The political economy of donors: lots of discussion on the institutional barriers to progress – ‘projectization’, logframes, value for money, results agenda, short time frames, staff rotation. One of the few potentially positive side effects of the dismemberment restructuring of aid ministries in Australia and Canada and their takeover by foreign ministries is that diplomats don’t do logframes – they understand the importance of relationships and seizing opportunity. (Trouble is they do so to pursue national self-interest, rather than development.)
People not products: This is about having the right people, working in the right way: ‘searchers’ and mavericks able to spot opportunities as they open up, thinking on their feet, building relationships. Big question is whether this is teachable – are people who work politically born not made? Local staff are more likely than expats to be embedded in the political realities, but are also more likely to be junior and cowed by the institutional machine. Supporting them needs mentoring rather than (yet more) workshops, but also accepting that we need a percentage of mavericks who don’t do what they’re told (or what they’ve said they’ll do). Tough for any bureaucracy to accept.
Labour intensive not capital intensive: Good politically-informed work is about relationships, trust and a subtle understanding of power and politics. Very hard to achieve that while waving a chequebook (‘if you come in with $ and say ‘we’re here to set up a coalition’, you will get one! You’re a good-looking guy’). The pressure to spend can be a serious obstacle to this longer term, more painstaking work.
What are the risks of ‘working politically’? A certain amount of self-deception here. Everyone else (southern governments, civil societyorganizations etc) already sees aid as heavily political, so who are we trying to kid? But being explicit about engaging with political players, elections, supporting change coalitions etc works better in more permissive contexts, whereas elsewhere it will lead to accusations of infringement of sovereignty, especially if it’s bilateral agencies doing it.
Dangers of Openness: Some of this is about the dark arts of influencing – how you persuaded a politician to do something, but then enabled them to take the credit.
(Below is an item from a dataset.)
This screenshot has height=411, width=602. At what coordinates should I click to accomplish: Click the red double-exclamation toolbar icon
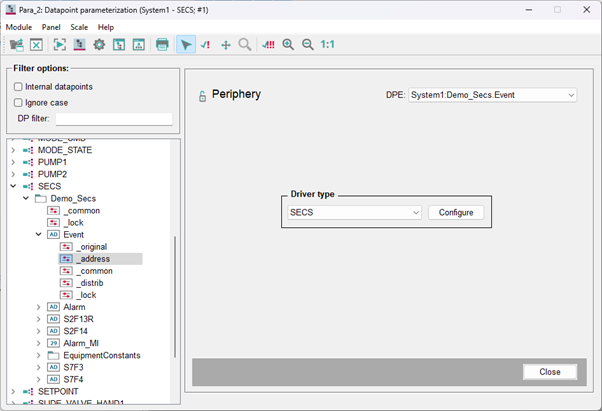click(268, 45)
How you twisted arms, or appealed to self interest. Disclosure can damage the project. One old hand from a multilateral complained ‘no wonder everything I say sounds bland and generic – I can’t tell all the interesting stuff!’
Should it stay below the radar? Ros Eyben among others has documented the double discourse of aid workers – they are adept at saying one thing and doing another, eg presenting a project as purely technical/apolitical, then using all the tricks of advocacy to get them implemented. If we try and drag such practices into the light, do we risk destroying them? In some countries, the technocratic veneer is important camouflage, but elsewhere the general view was that acknowledging the realities can ‘unleash a lot of energy’ among staff who can then ‘fess up about what aid work is really like, and learn from each other out in the open.
Overall, I was struck by the contrast between the intellectual self confidence – a bunch of highly experienced senior aid types saying there is simply no other way to go in order to improve the impact of aid – and the fragmenting institutional context – Ausaid and CIDA being subsumed into foreign ministries, the demands of a dumbed down version of the results agenda and value for money, a general aversion to taking risks of any kind for fear of imperilling aid budgets. Really hope the good guys are right.
Next steps? This looks like an incipient ‘community of practice’, with the focus on the practice. Lots of appetite for building a good evidence base, with the healthy caveat from one senior aid boss ‘I want anecdotes, I don’t want evidence – I’m serious. I’m fed up with research – it’s not going to persuade the minister.’ A further meeting is planned in January – watch this space.